- **WHAT YOU NEED TO DO**
Copy each record exactly as it reads, leaving out any pictures it holds.

Stored data entries
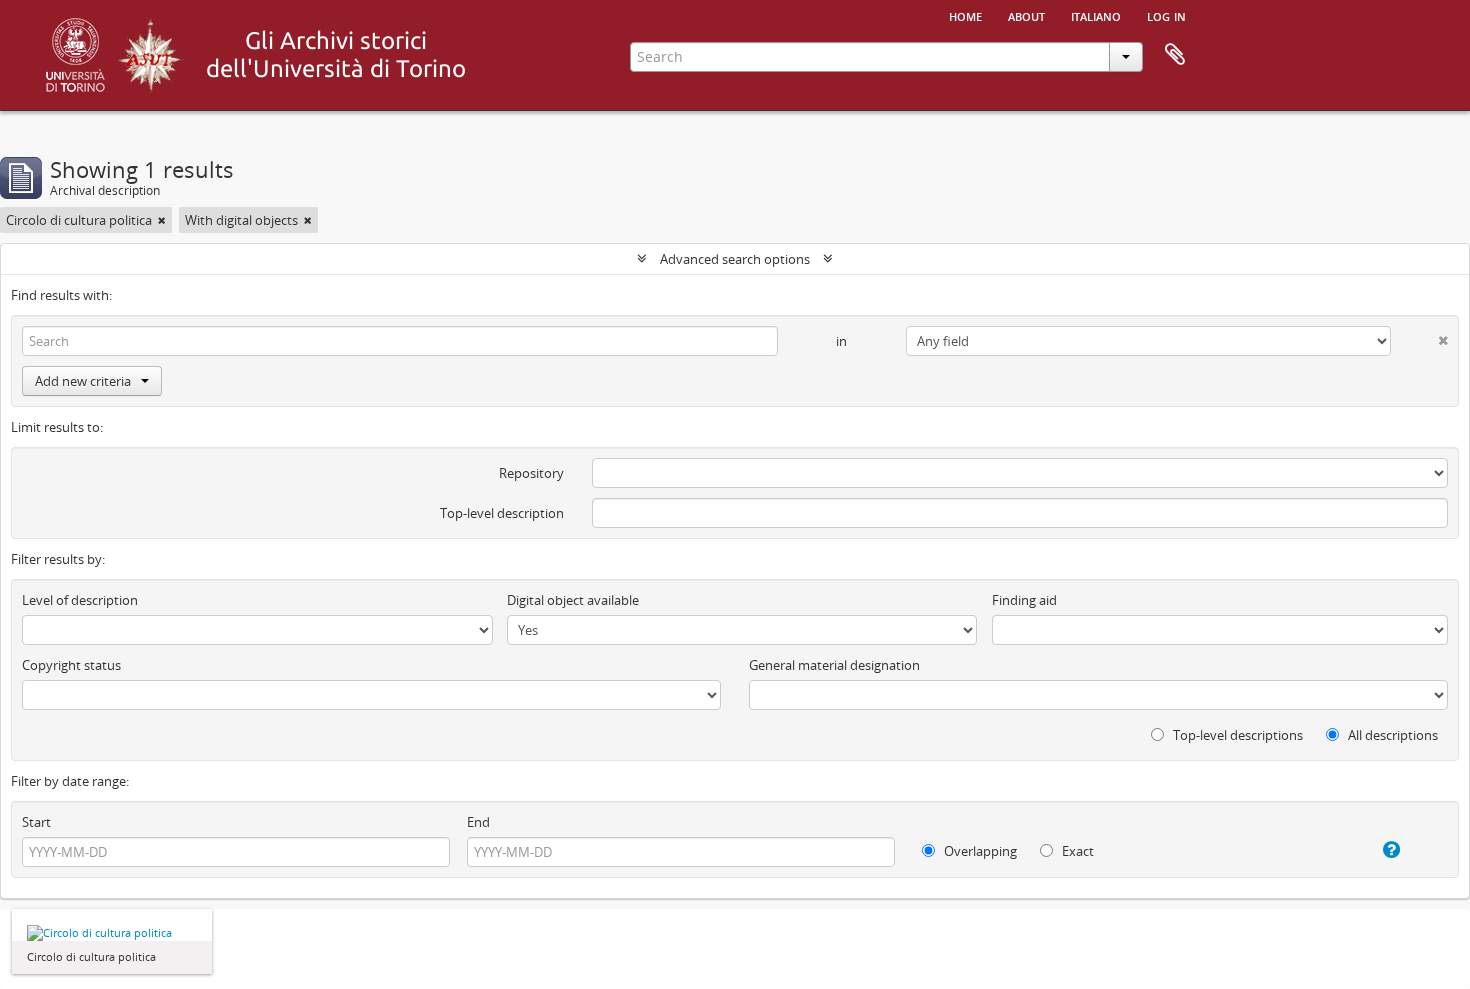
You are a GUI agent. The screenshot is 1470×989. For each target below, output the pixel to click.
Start (36, 822)
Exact (1076, 851)
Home (965, 15)
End (478, 822)
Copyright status (71, 665)
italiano (1096, 15)
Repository (531, 473)
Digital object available (573, 600)
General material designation (834, 665)
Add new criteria (83, 381)
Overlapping (979, 851)
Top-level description (502, 513)
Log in (1166, 15)
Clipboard (1175, 55)
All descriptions (1391, 735)
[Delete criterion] (1419, 336)
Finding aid (1024, 600)
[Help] (1371, 850)
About (1026, 15)
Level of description (80, 600)
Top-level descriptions (1236, 735)
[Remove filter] (162, 220)
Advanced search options (735, 259)
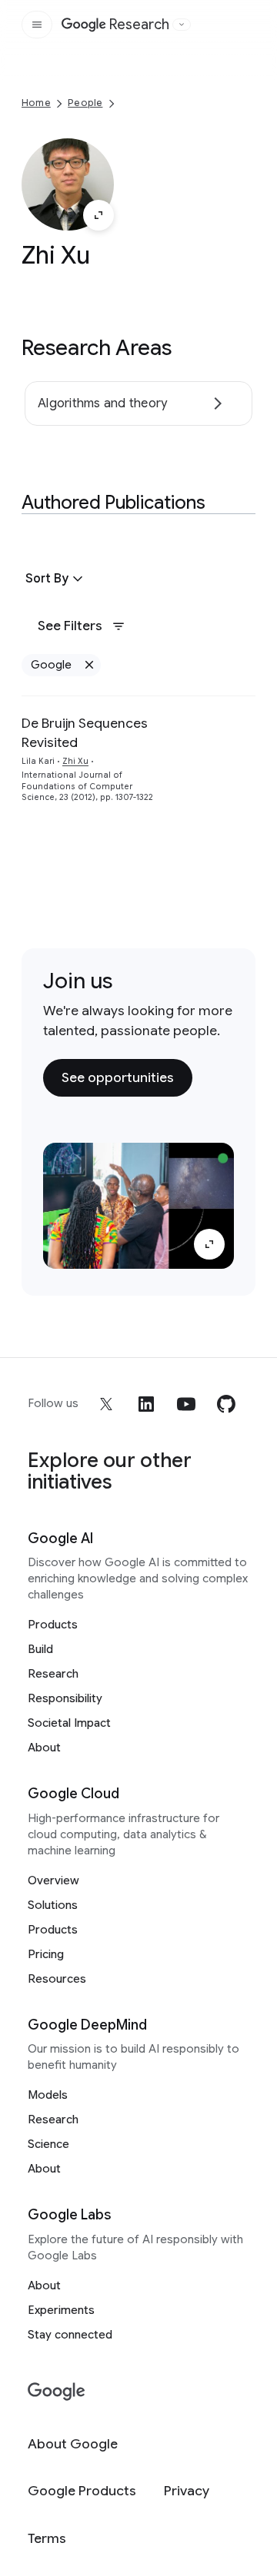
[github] (226, 1404)
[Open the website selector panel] (181, 24)
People (85, 102)
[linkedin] (146, 1404)
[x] (106, 1404)
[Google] (56, 2392)
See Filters (70, 625)
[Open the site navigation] (37, 24)
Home (36, 102)
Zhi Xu (75, 761)
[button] (56, 578)
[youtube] (186, 1404)
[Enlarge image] (98, 215)
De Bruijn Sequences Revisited (85, 733)
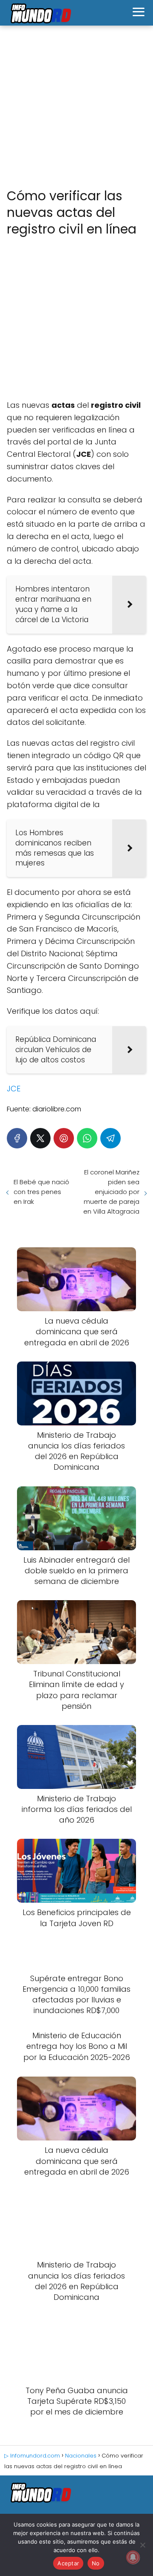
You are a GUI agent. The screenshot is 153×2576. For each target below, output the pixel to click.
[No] (142, 2545)
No (96, 2563)
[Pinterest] (64, 1138)
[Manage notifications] (133, 2557)
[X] (40, 1138)
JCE (13, 1088)
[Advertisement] (76, 107)
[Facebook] (17, 1138)
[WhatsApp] (87, 1138)
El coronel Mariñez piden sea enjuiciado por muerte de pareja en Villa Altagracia (111, 1192)
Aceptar (68, 2563)
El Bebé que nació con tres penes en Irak (41, 1191)
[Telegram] (110, 1138)
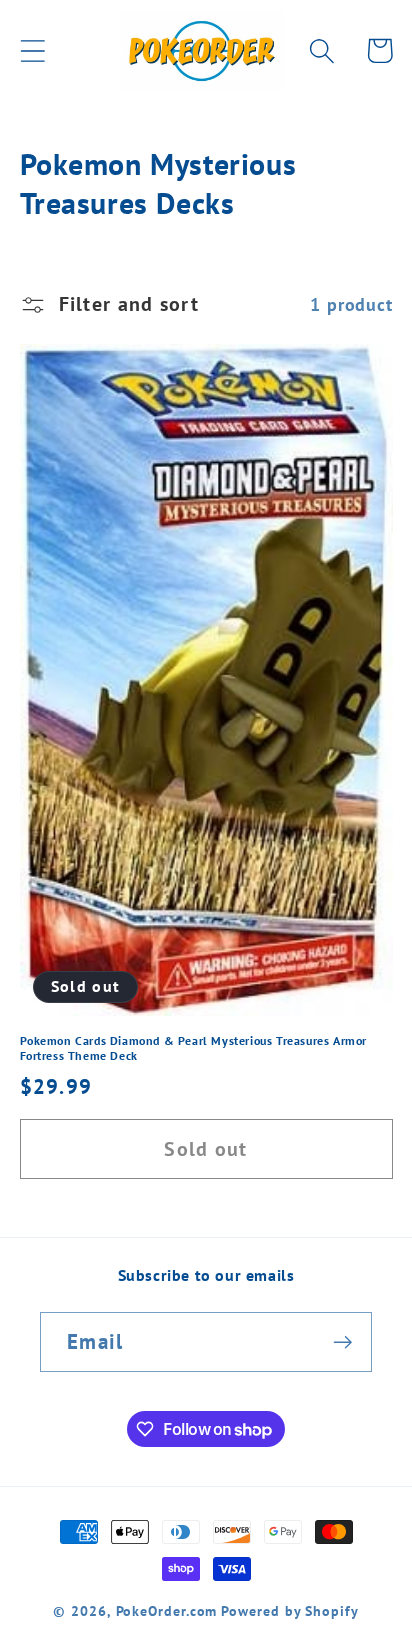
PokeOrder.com (167, 1610)
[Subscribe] (342, 1342)
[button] (32, 50)
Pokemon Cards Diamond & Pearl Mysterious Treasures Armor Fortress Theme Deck (194, 1048)
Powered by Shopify (289, 1610)
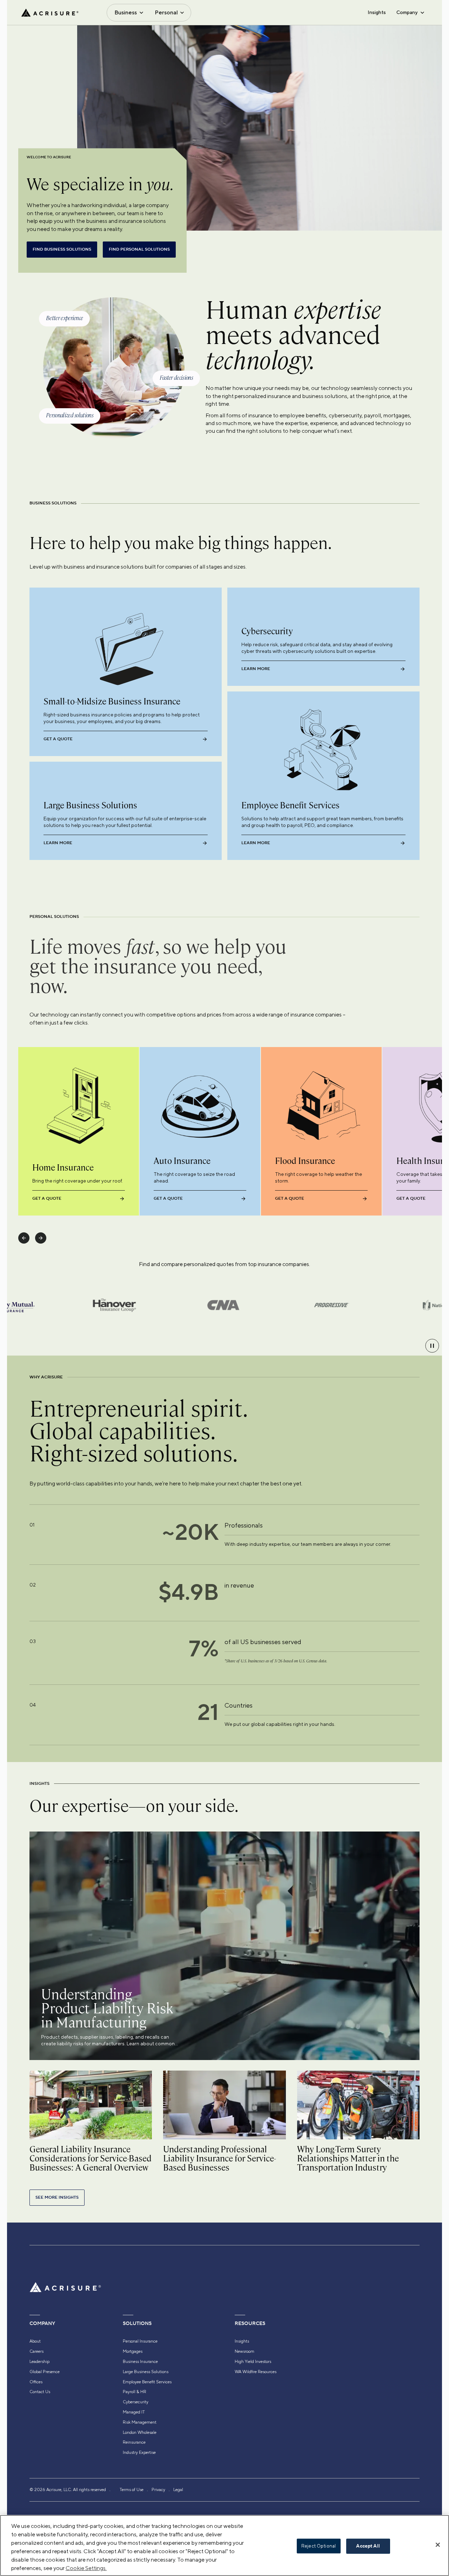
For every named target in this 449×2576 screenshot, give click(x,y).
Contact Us (39, 2391)
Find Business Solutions (62, 249)
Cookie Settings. (86, 2568)
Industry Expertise (139, 2452)
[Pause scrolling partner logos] (432, 1346)
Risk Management (139, 2422)
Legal (178, 2489)
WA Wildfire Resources (255, 2371)
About (35, 2341)
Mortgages (132, 2351)
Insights (377, 12)
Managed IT (134, 2412)
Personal (166, 12)
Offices (35, 2381)
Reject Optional (318, 2546)
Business (125, 12)
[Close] (437, 2544)
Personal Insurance (140, 2341)
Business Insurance (140, 2361)
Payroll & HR (134, 2391)
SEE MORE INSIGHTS (57, 2197)
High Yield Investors (253, 2361)
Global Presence (44, 2371)
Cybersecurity (135, 2401)
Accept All (368, 2546)
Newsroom (244, 2351)
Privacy (158, 2489)
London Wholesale (139, 2432)
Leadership (39, 2361)
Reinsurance (134, 2442)
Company (406, 12)
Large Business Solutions (145, 2371)
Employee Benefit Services (147, 2381)
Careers (36, 2351)
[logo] (50, 12)
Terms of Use (131, 2489)
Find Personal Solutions (139, 249)
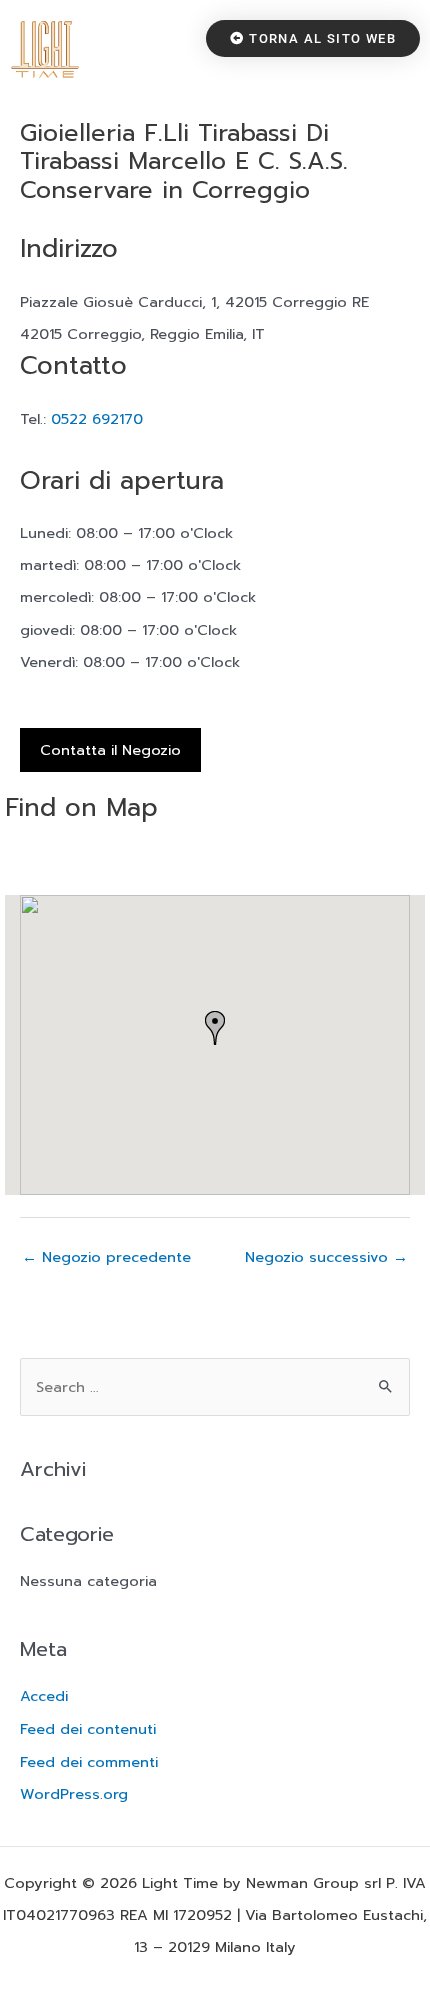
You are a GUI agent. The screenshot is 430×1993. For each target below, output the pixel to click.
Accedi (44, 1696)
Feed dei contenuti (88, 1729)
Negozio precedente (106, 1257)
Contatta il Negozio (110, 750)
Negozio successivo (326, 1257)
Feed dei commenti (89, 1762)
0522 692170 (97, 419)
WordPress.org (74, 1794)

- **OUTPUT FOR THIS TASK**
You are a GUI agent. The screenshot is 1470×989. For each target below, output the pixel to click.
Start (36, 822)
Exact (1076, 851)
Home (965, 15)
End (478, 822)
Copyright status (71, 665)
italiano (1096, 15)
Repository (531, 473)
Digital object available (573, 600)
General material designation (834, 665)
Add new criteria (83, 381)
Overlapping (979, 851)
Top-level description (502, 513)
Log in (1166, 15)
Clipboard (1175, 55)
All descriptions (1391, 735)
[Delete criterion] (1419, 336)
Finding aid (1024, 600)
[Help] (1371, 850)
About (1026, 15)
Level of description (80, 600)
Top-level descriptions (1236, 735)
[Remove filter] (162, 220)
Advanced search options (735, 259)
[github] (226, 1404)
[Open the website selector panel] (181, 24)
People (85, 102)
[linkedin] (146, 1404)
[x] (106, 1404)
[Google] (56, 2392)
See Filters (70, 625)
[Open the site navigation] (37, 24)
Home (36, 102)
Zhi Xu (75, 761)
[button] (56, 578)
[youtube] (186, 1404)
[Enlarge image] (98, 215)
De Bruijn Sequences Revisited (85, 733)
You are a GUI agent. The screenshot is 153×2576. For each target below, output the pixel to click.
[No] (142, 2545)
No (96, 2563)
[Pinterest] (64, 1138)
[Manage notifications] (133, 2557)
[X] (40, 1138)
JCE (13, 1088)
[Advertisement] (76, 107)
[Facebook] (17, 1138)
[WhatsApp] (87, 1138)
El coronel Mariñez piden sea enjuiciado por muerte de pareja en Villa Altagracia (111, 1192)
Aceptar (68, 2563)
El Bebé que nació con tres penes en Irak (41, 1191)
[Telegram] (110, 1138)
PokeOrder.com (167, 1610)
[Subscribe] (342, 1342)
[button] (32, 50)
Pokemon Cards Diamond & Pearl Mysterious Treasures Armor Fortress Theme Deck (194, 1048)
Powered by Shopify (289, 1610)
For every named target in this 449×2576 screenshot, give click(x,y).
Contact Us (39, 2391)
Find Business Solutions (62, 249)
Cookie Settings. (86, 2568)
Industry Expertise (139, 2452)
[Pause scrolling partner logos] (432, 1346)
Risk Management (139, 2422)
Legal (178, 2489)
WA Wildfire Resources (255, 2371)
About (35, 2341)
Mortgages (132, 2351)
Insights (377, 12)
Managed IT (134, 2412)
Personal (166, 12)
Offices (35, 2381)
Reject Optional (318, 2546)
Business (125, 12)
[Close] (437, 2544)
Personal Insurance (140, 2341)
Business Insurance (140, 2361)
Payroll & HR (134, 2391)
SEE MORE INSIGHTS (57, 2197)
High Yield Investors (253, 2361)
Global Presence (44, 2371)
Cybersecurity (135, 2401)
Accept All (368, 2546)
Newsroom (244, 2351)
Privacy (158, 2489)
London Wholesale (139, 2432)
Leadership (39, 2361)
Reinsurance (134, 2442)
Company (406, 12)
Large Business Solutions (145, 2371)
Employee Benefit Services (147, 2381)
Careers (36, 2351)
[logo] (50, 12)
Terms of Use (131, 2489)
Find Personal Solutions (139, 249)
You are a GUI agent. The screenshot is 430×1993. For each target below, output the pixel to click.
Accedi (44, 1696)
Feed dei contenuti (88, 1729)
Negozio precedente (106, 1257)
Contatta il Negozio (110, 750)
Negozio successivo (326, 1257)
Feed dei commenti (89, 1762)
0522 692170 (97, 419)
WordPress.org (74, 1794)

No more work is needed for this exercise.